The sting of death is sin, and the power of sin is the law. But thanks be to God, who gives us the victory through our Lord Jesus Christ. (1 Corinthians 15:51-56)

 

Are we helping orphans or creating them?

This is such a hard post to write because I am still processing.  I will start by saying that I don’t have the answers, just the questions.  One question that keeps coming up in my mind is whether we are helping orphans through international adoption or creating them.  When we were in DRC (the fraud and legal issues aside), we kept asking whether we should adopt the children since it’s what the parents had chosen.  Didn’t they have the right to choose to relinquish their rights just as parents in the US do?

It just didn’t sit right with us.  We didn’t get into this to traffic children to the US.  We got into this to help orphans.  A child that has a parent or parents is not an orphan in my mind.  This is where it gets tricky.  The children we were trying to adopt were no doubt vulnerable children in a difficult situation, but orphans?  No.  This is why all those “147 million orphans” ads and similar statistics don’t sit well with me.  I know it’s advertising and the point is not accuracy but shock and awe, but why isn’t 17.8 million orphans shocking enough (that’s the actual estimated number of children who have lost both parents according to UNICEF)?

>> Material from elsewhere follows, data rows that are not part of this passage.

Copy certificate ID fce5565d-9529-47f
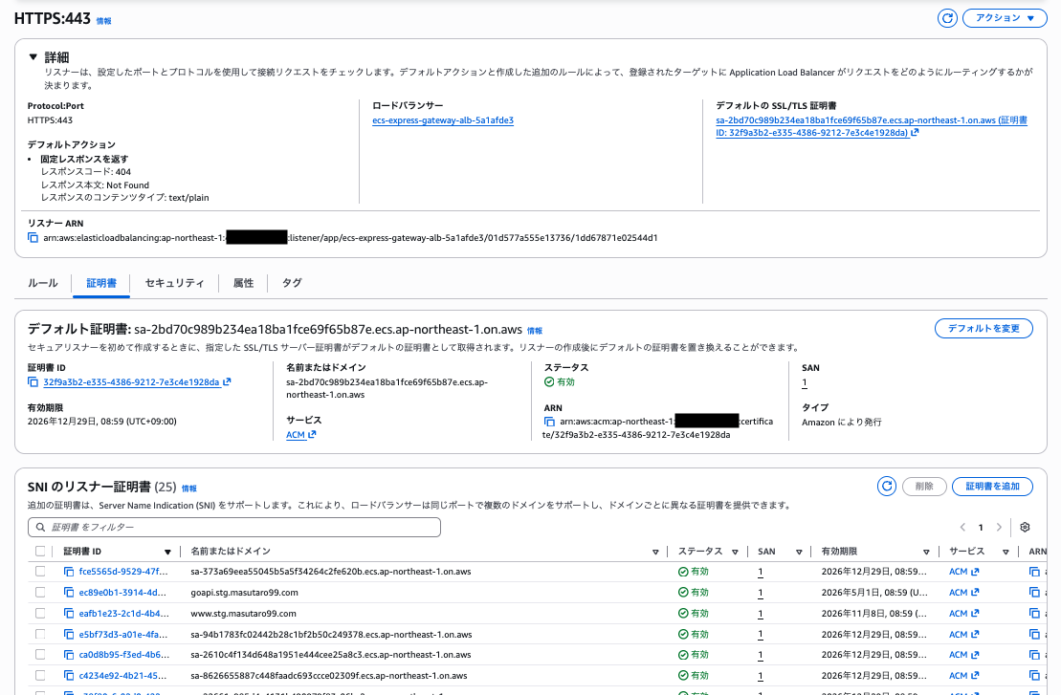Image resolution: width=1061 pixels, height=695 pixels. [x=68, y=572]
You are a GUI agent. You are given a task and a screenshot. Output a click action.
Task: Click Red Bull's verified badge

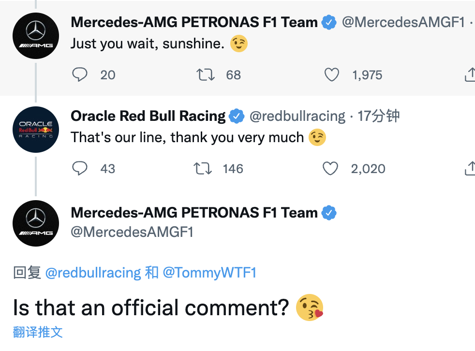(237, 116)
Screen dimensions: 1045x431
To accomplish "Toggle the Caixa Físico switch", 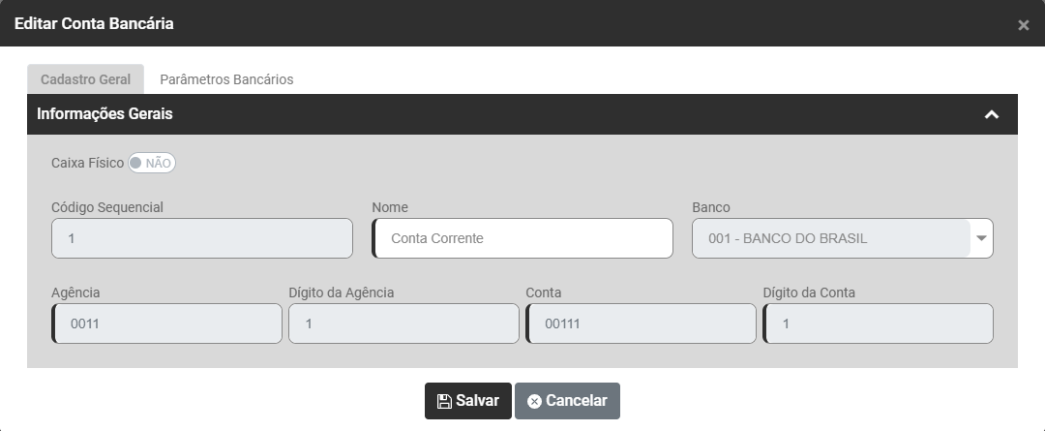I will [x=152, y=163].
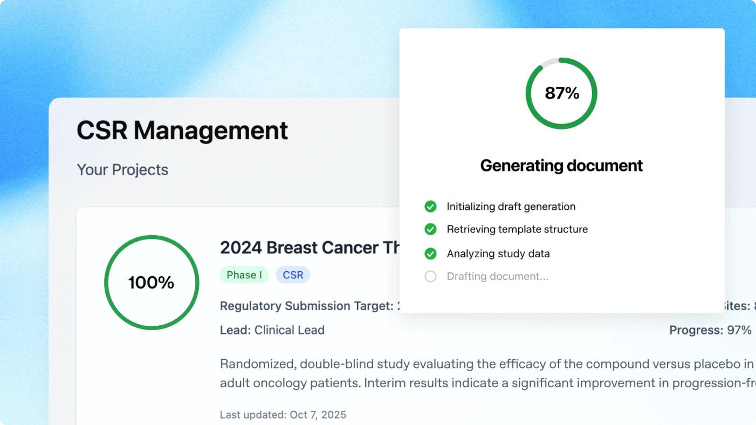The height and width of the screenshot is (425, 756).
Task: Click the pending circle beside Drafting document
Action: coord(430,276)
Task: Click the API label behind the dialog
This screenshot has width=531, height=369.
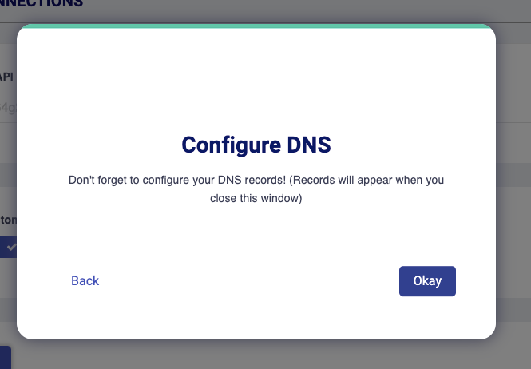Action: [x=6, y=77]
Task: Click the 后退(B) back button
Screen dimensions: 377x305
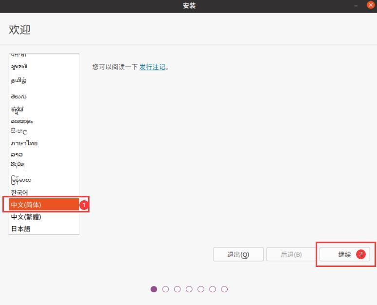Action: coord(291,254)
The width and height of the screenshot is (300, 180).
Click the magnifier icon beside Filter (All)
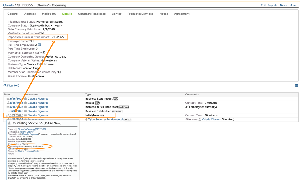click(5, 85)
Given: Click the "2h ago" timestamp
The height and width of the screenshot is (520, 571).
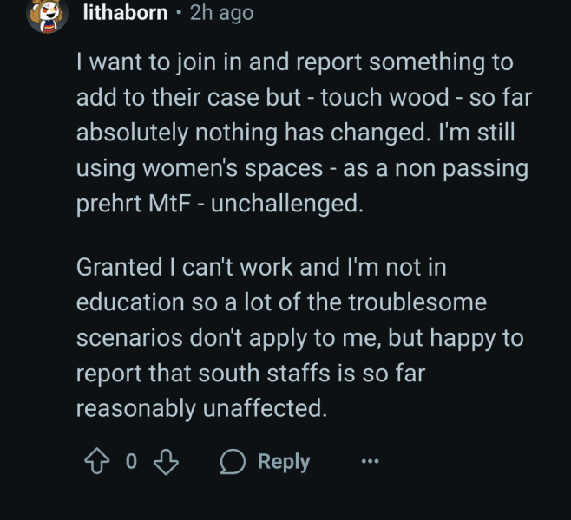Looking at the screenshot, I should coord(221,13).
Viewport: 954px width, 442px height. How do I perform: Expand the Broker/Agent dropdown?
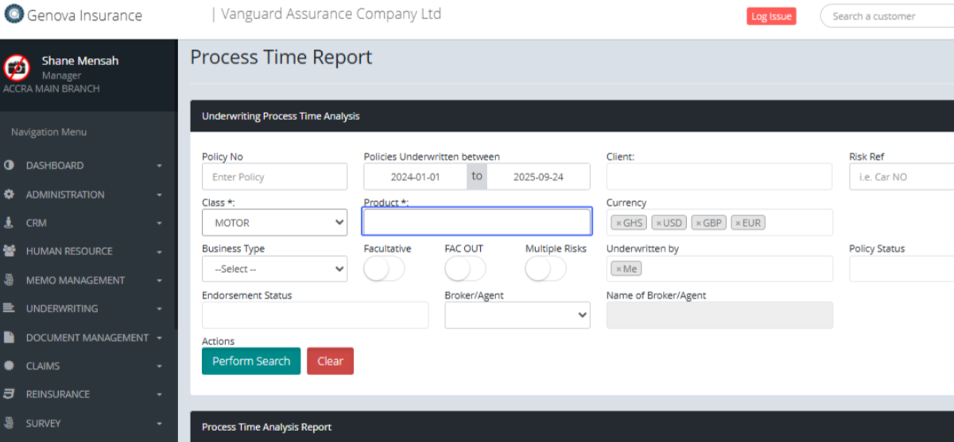click(x=517, y=316)
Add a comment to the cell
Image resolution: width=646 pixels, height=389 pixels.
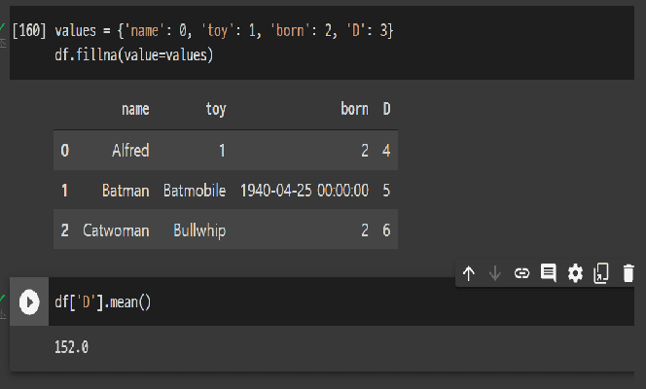548,274
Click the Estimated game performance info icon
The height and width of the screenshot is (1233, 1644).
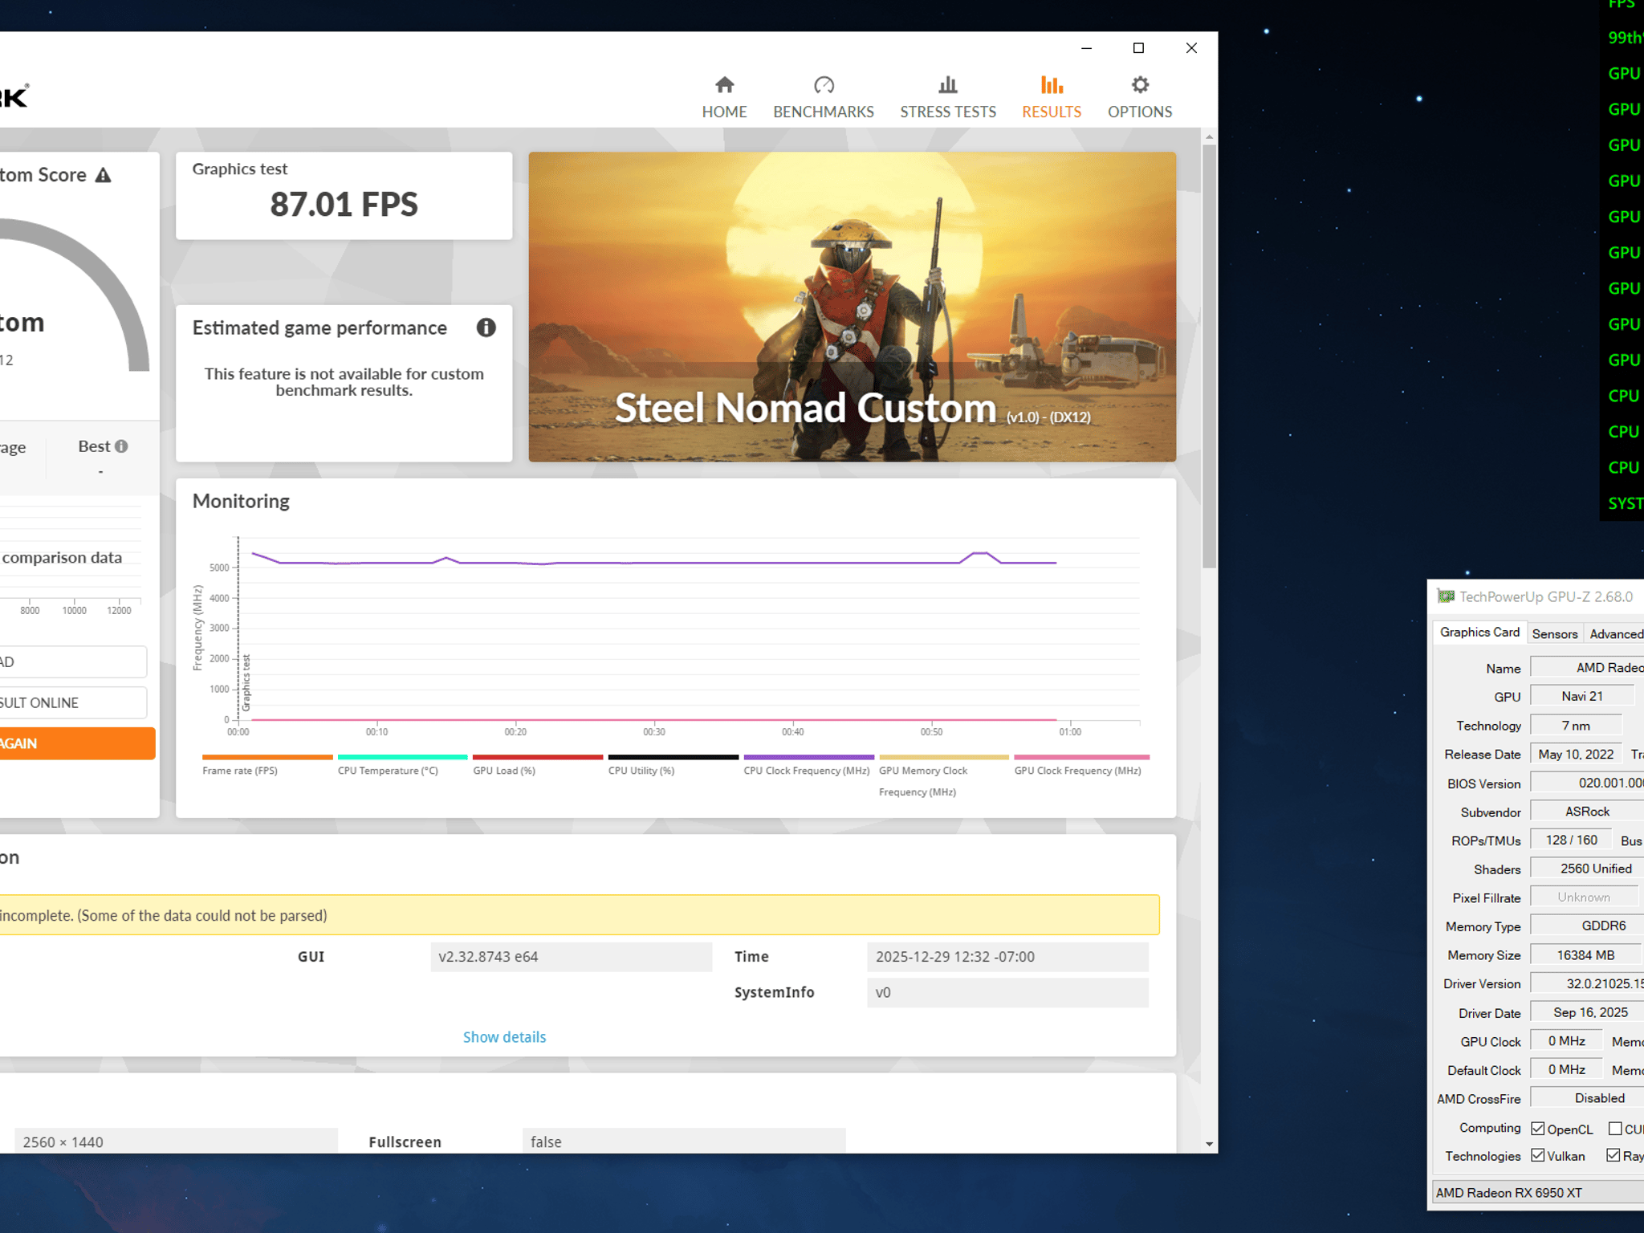486,328
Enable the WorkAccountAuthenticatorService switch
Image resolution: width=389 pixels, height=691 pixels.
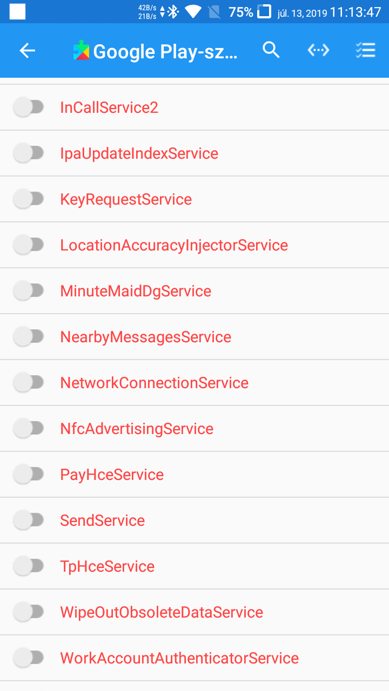point(29,658)
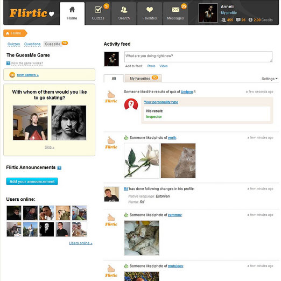The width and height of the screenshot is (281, 281).
Task: Skip the current skating question
Action: (50, 147)
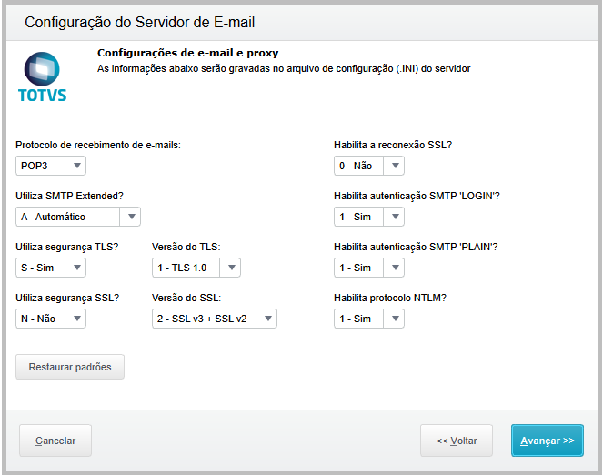603x476 pixels.
Task: Click the 'Habilita protocolo NTLM?' label
Action: 392,298
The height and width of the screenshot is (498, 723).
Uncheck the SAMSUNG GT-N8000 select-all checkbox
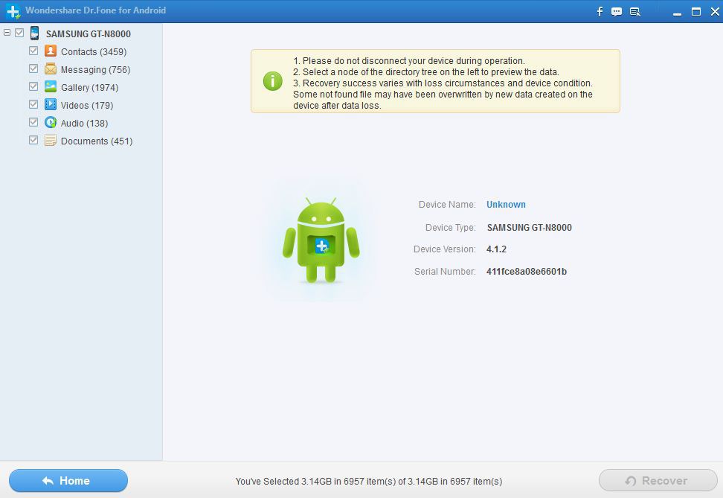tap(19, 33)
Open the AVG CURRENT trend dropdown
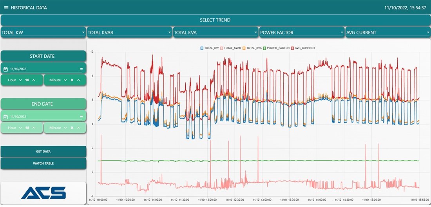 [387, 33]
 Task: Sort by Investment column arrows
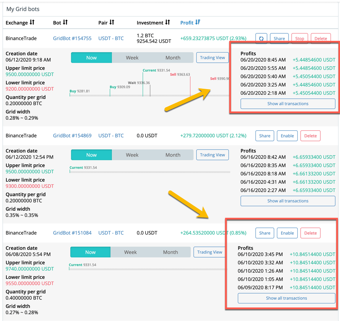coord(167,23)
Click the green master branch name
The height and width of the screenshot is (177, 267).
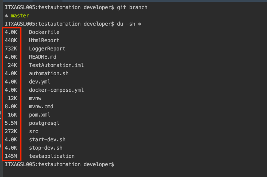pyautogui.click(x=20, y=16)
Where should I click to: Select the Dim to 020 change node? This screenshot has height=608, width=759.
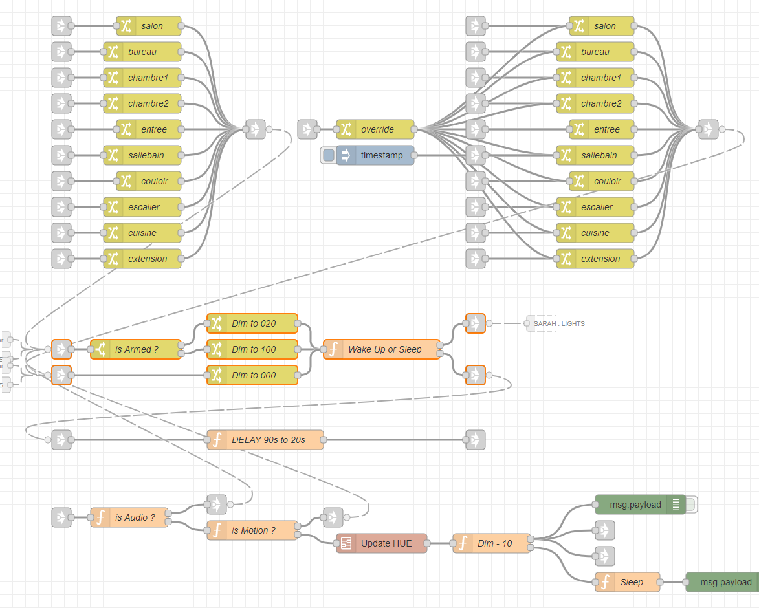click(x=253, y=323)
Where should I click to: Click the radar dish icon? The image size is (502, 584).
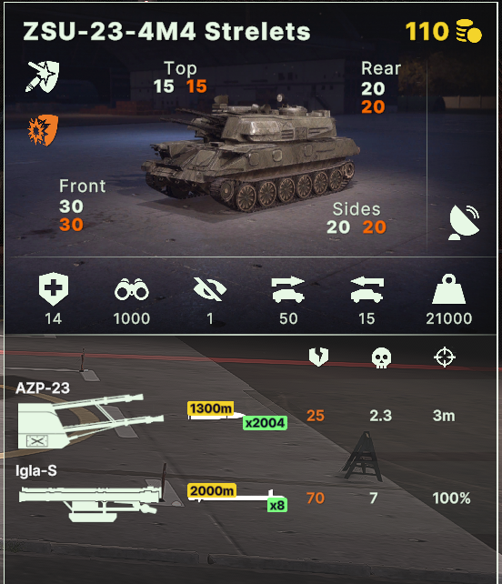[x=464, y=222]
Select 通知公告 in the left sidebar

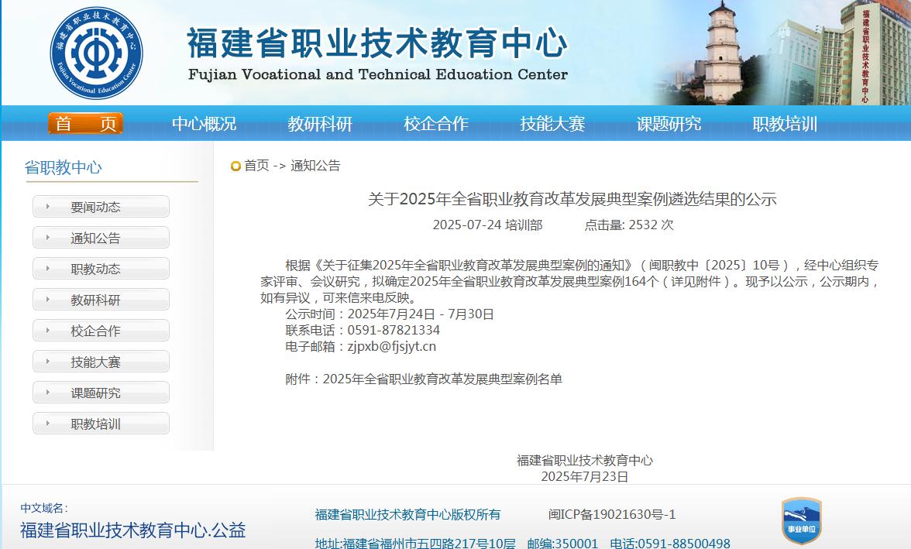pos(96,238)
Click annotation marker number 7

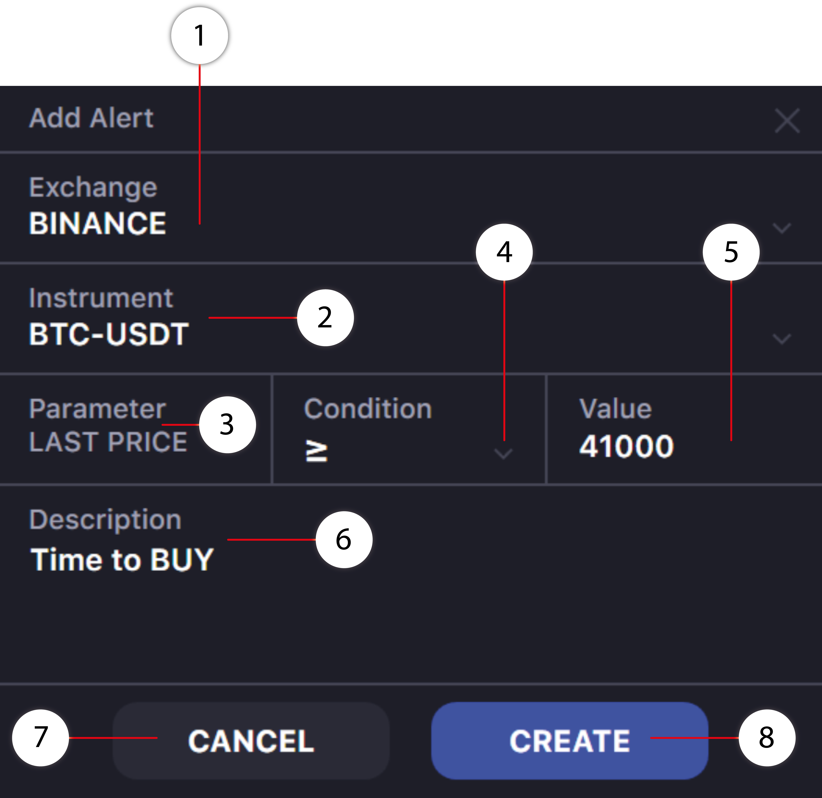click(x=41, y=738)
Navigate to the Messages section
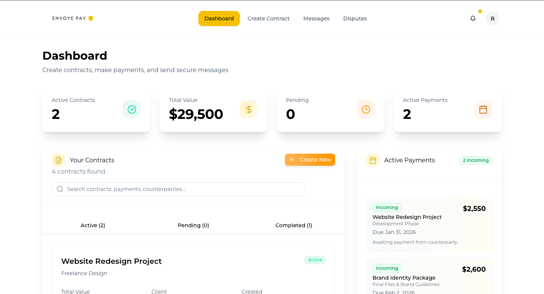This screenshot has width=544, height=294. (x=316, y=18)
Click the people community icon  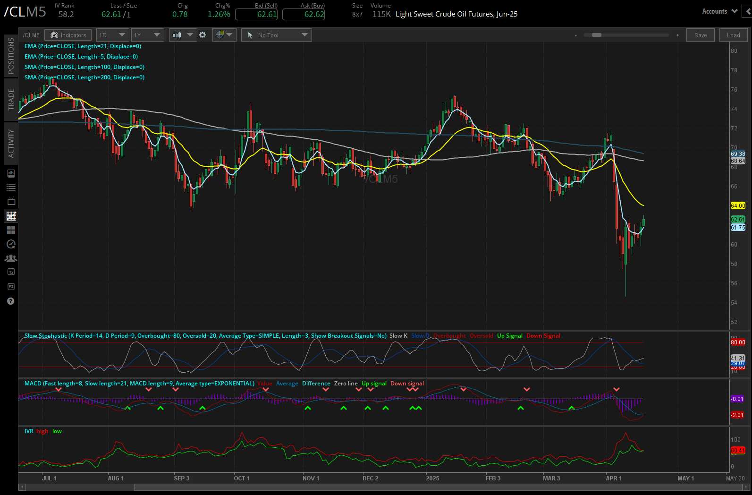pyautogui.click(x=11, y=258)
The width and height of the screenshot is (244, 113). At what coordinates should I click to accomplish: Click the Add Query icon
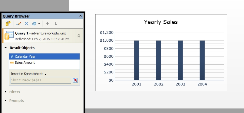[8, 24]
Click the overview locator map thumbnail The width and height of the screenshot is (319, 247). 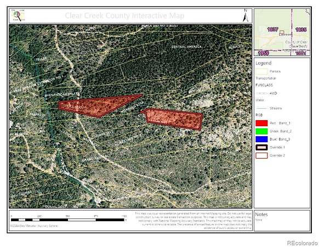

It’s worrisome to me that these parents in DRC (and probably many like them) placed their children in an orphanage to be adopted to the US.  This family has a home, a car, some members with jobs, food, health, and love.   It’s even more worrisome to me that the orphanage accepted them given those known circumstances and that One World Adoption Services, Inc. advocated and endorsed their adoption.

OWAS touted their orphanage as the best in DRC – healthy, loved kids with the best access to food, medicine, care.  We loved that about it and now it makes us sick.  Why were those kids so healthy and loved?  Is it because they came from families who loved them and were caring for them? It’s even worse that it’s what we wanted.  We wanted perfectly healthy, beautiful, happy, well-adjusted kids.  Um, that’s not generally what we should be seeking when we want to care for an orphan.  I may be so bold as to say that there is no such thing.  How could there be?

I can’t help but struggle with the question of what about the true orphans?  The street kids, the sick kids, the kids with truly no one to care for them.  Why aren’t they in the “best” orphanages?  Why aren’t they being sought in droves by us Christians?  Why aren’t they being adopted at the same rate as the healthy babies?  Why are there waiting lists for healthy babies if there are 147 million orphans?

I’m not trying to judge.  If anything, I judge myself.  We got into this saying we wanted to be “all in” for Jesus and “all in” for the orphan…so long as we could get a beautiful, perfect, healthy, infant because we didn’t feel “called” to care for kids with “issues.    (Apparently, we hadn’t yet read the Bible to know what our true calling is.)

If families with means can get their kids into orphanages and adopted to the US because their kids are young and healthy, that’s a grave injustice to the kids who will die on the streets alone.  We need to do more than adopt.  We need to do more than trust these agencies that make money when we accept a referral and are incentivized to “find” kids to meet our parameters (no matter what they say, that is what’s usually going on). We need to stand up for the least of these.

It’s an ugly world out there.  People in desperate situations do desperate things.  I don’t blame that family for wanting a “better life” for their children.  Of course, they should be free to explore all options for their children.  But, I also need to see what’s going on and say no when it crosses a line.  If we, having the mind of Christ, don’t say no, who will?